Management of Toxicity
• Supportive treatment
• Treat spontaneous vomiting so that activated charcoal may be administered orally.
• Support hepatic and renal failure, coma if they occur
• Obtain 4-hour post-ingestion serum sample for paracetamol concentration to assess severity of toxicity
• If paracetamol concentration falls above the treatment line .Treatment line is lower for chronic alcoholics, or if serum concentration is not immediately available, start treatment with antidote N-acetylcysteine. Early treatment is imperative as antidote is most efficacious within 8 hours of ingestion. However, in view of recent clinical trials where late N-acetylcysteine was found to be beneficial, the recommendation is that it should be given even when patient is already in liver failure. Nomogram is for acute toxicity and not chronic toxicity.51
• Gastric decontamination. Administer activated charcoal and cathartic. Since activated charcoal may adsorb antidote N-acetylcysteine, it is considered prudent to administer N-acetylcysteine by the intravenous route, as opposed to the oral route. Gastric lavage is not necessary if charcoal is given promptly.

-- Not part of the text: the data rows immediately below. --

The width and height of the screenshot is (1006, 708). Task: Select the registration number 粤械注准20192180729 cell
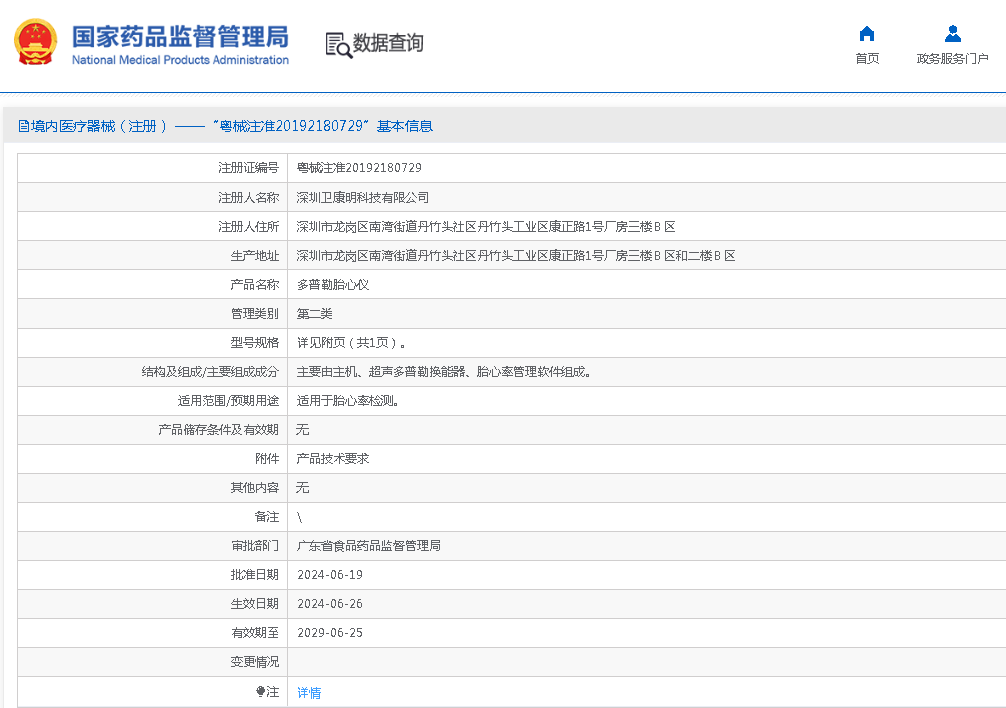tap(359, 168)
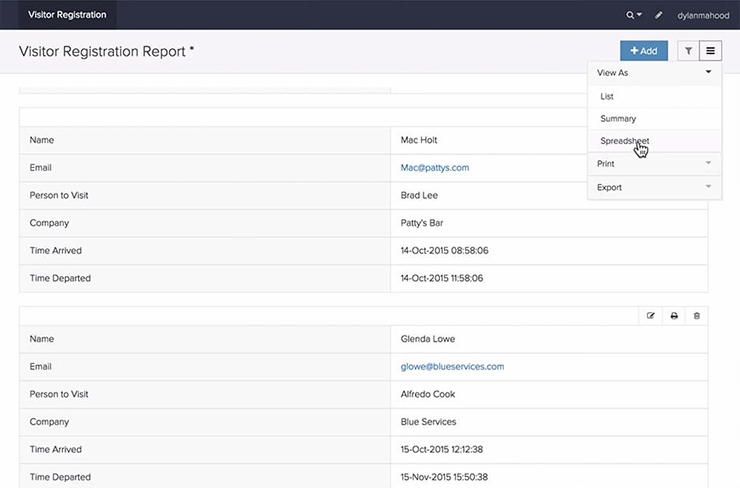The height and width of the screenshot is (488, 740).
Task: Open glowe@blueservices.com email link
Action: click(x=452, y=367)
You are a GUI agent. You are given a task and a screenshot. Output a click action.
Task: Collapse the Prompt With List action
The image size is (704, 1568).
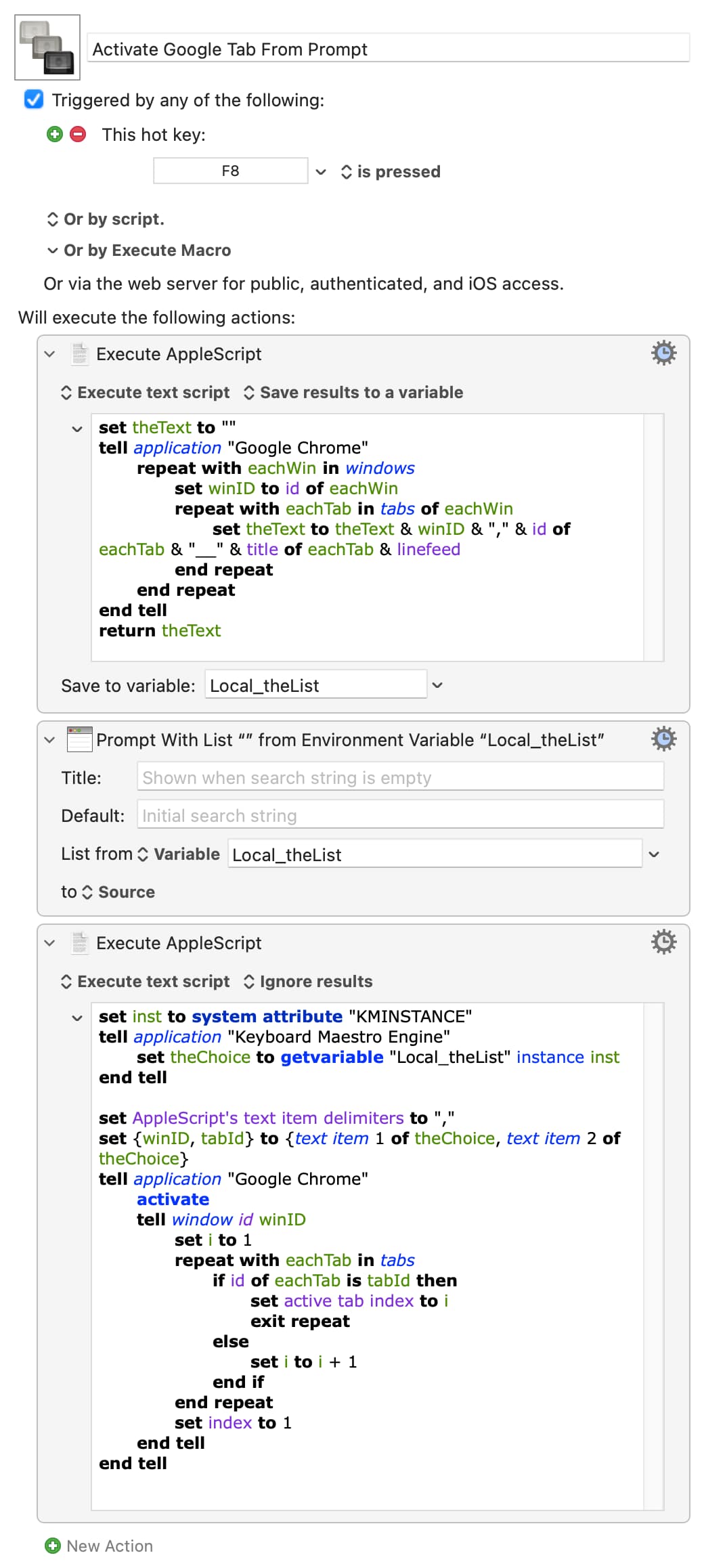49,740
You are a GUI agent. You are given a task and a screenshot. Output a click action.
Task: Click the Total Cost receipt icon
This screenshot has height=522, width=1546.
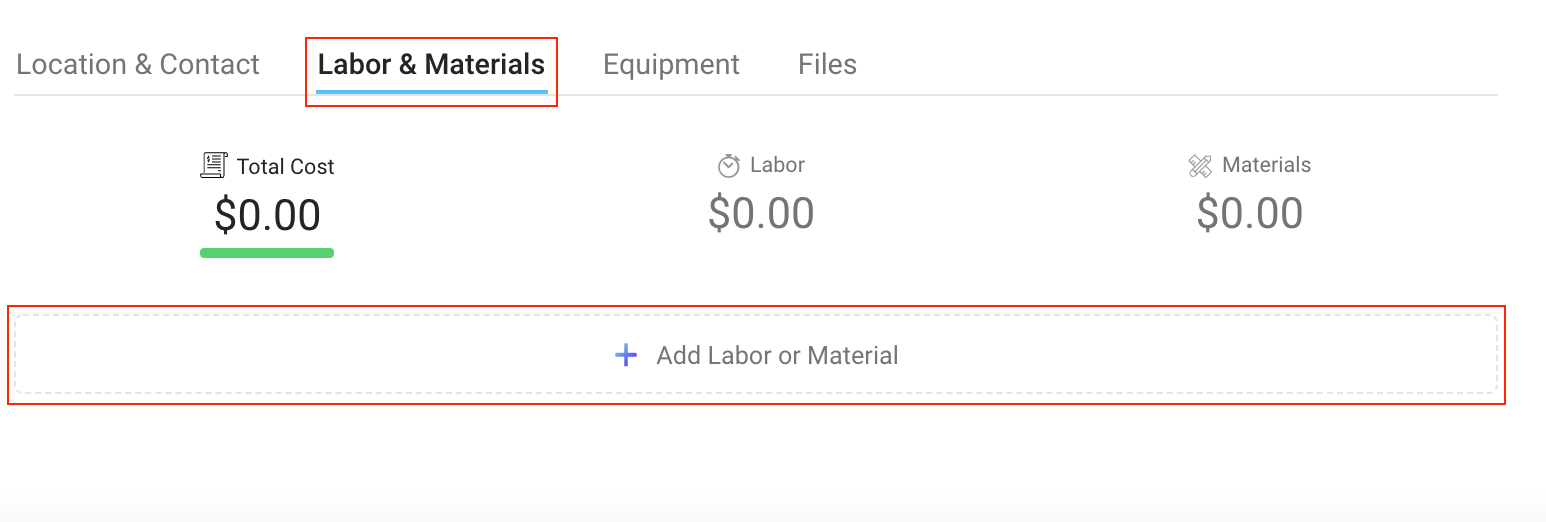tap(214, 166)
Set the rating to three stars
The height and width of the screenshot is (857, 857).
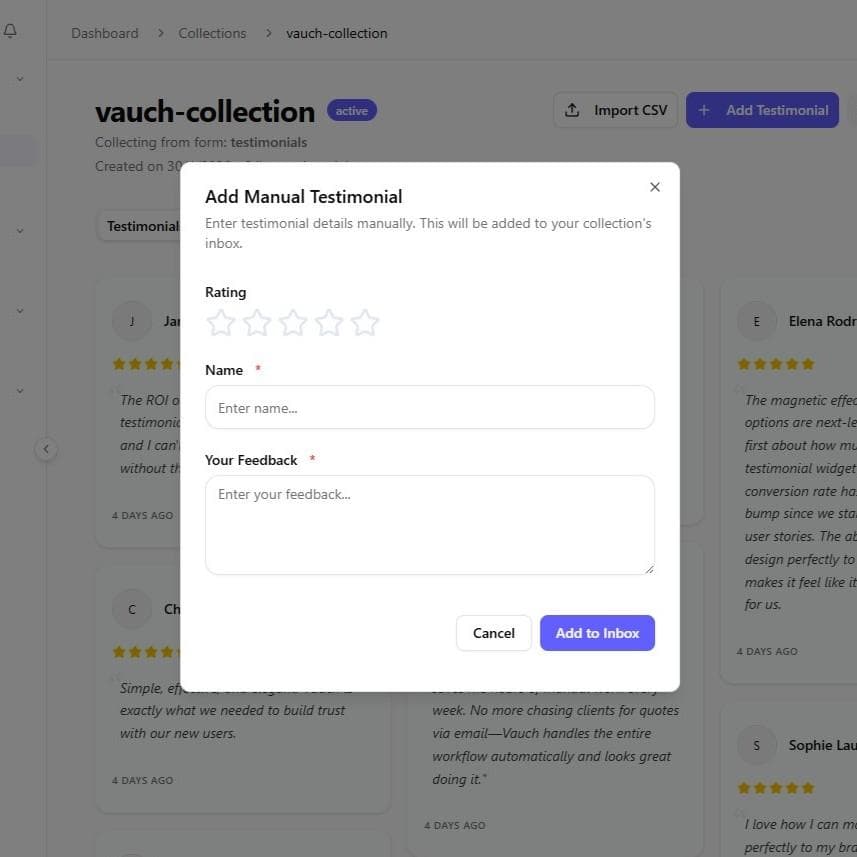point(293,322)
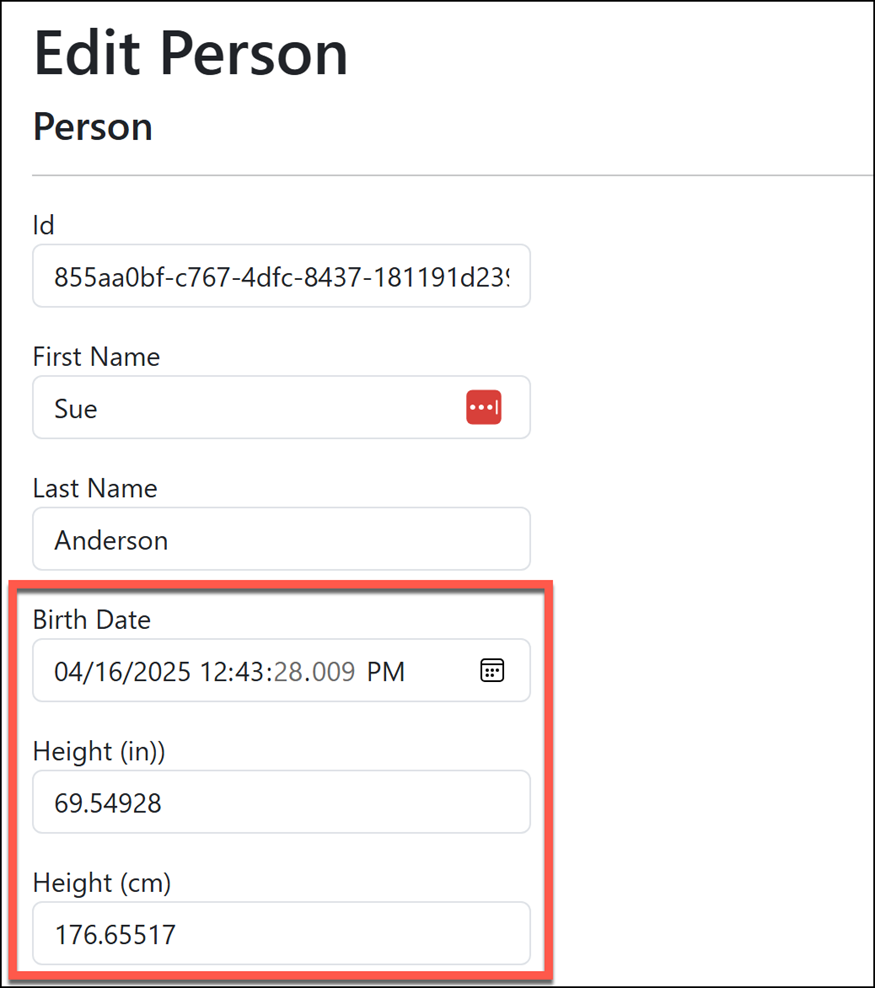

Antidotes & Therapeutic drugs for management of Acetaminophen (Paracetamol) Poisoning.
ANTIDOTE: - Acetylcysteine (N-Acetylcysteine, NAC)
General Treatment
Intravenous: 150 mg/kg IV in 200 mL 5% dextrose over 15-30 min followed by 50 mg/kg in 500 mL over 4 h then 100 mg/kg in 1000 mL over 16 hr or Methionine Oral: 2.5g initially, followed by 2.5g every 4 hours for another 3 doses.
Note: Methionine is NOT the antidote of choice as its efficacy has not been established.
Laboratory tests: Serum paracetamol concentration with respect to time of ingestion is used to assess severity of toxicity. These levels must be determined immediately. Liver function panel (AST, ALT, bilirubin and PT) should be done daily and for 3 days until they return to normal. Other tests: FBC, creatinine, glucose, electrolytes and BUN.
Continue acetylcysteine therapy when acetaminophen concentration is on or above dashed line. Plasma or Serum Acetaminophen Concentration (μg/mL) (4h, 200 μg/mL)
If acetaminophen concentration falls above solid line, hepatotoxicity is PROBABLE
If acetaminophen concentration falls between dashed and solid lines, hepatotoxicity is POSSIBLE (12h, 50 μg/mL)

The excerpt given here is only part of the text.